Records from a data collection

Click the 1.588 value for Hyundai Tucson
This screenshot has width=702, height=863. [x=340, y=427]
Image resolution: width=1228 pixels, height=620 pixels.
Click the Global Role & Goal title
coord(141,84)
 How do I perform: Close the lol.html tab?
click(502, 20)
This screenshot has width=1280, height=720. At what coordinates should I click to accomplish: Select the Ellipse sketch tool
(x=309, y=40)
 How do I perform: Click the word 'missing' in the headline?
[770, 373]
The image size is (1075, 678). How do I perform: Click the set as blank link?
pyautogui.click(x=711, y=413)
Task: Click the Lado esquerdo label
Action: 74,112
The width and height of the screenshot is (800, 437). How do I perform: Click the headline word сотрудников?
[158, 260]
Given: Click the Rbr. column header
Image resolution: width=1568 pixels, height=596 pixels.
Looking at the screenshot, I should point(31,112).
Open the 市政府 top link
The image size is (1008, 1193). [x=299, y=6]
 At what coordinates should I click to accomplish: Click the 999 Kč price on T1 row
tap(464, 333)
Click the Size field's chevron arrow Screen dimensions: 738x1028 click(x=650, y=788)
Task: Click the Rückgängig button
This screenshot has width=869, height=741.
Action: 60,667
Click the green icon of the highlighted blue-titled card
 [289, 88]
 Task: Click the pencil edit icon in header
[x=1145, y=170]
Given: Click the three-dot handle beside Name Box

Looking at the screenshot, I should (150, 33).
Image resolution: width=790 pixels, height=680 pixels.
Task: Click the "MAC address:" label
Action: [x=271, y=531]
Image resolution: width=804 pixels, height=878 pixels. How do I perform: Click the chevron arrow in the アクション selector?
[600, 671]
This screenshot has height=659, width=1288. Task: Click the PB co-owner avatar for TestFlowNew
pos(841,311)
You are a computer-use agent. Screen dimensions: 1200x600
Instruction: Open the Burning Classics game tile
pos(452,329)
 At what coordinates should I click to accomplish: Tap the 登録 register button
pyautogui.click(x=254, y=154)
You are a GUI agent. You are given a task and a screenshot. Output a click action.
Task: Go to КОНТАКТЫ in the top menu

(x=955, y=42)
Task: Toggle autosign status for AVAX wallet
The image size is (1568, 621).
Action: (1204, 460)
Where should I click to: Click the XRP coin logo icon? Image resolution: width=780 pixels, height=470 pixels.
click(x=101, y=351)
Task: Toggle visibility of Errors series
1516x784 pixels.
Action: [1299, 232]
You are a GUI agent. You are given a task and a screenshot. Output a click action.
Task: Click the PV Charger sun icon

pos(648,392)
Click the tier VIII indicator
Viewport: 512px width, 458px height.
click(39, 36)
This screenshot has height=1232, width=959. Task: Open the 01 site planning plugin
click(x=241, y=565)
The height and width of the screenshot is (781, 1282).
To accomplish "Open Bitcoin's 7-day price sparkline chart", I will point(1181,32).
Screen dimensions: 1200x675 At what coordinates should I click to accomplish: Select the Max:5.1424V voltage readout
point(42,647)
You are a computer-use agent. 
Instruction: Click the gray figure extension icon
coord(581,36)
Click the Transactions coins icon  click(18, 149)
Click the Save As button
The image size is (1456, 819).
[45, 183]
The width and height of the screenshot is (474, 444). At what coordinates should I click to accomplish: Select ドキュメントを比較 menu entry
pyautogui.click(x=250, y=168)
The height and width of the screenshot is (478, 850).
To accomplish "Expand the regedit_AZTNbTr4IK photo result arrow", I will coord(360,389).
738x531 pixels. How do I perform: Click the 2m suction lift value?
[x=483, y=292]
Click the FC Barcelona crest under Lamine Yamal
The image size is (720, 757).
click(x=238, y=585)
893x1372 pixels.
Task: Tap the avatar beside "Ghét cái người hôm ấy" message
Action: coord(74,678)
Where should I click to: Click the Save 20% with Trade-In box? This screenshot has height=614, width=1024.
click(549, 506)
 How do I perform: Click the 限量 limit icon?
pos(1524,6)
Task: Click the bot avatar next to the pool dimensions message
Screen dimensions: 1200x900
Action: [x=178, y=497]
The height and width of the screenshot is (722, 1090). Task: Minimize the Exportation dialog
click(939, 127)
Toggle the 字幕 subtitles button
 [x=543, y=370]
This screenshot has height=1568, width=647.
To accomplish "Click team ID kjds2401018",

* _Task description_:
Filter the records above and return every line that holds the word "agent".

* _Output for this task_:
You are a computer-use agent. Screen dimensions: 1200x600
You are a GUI agent. You are given a task and a screenshot. Output a click action.
You are a GUI agent. You are given a task and a screenshot. Output a click action.
You are a computer-use agent. 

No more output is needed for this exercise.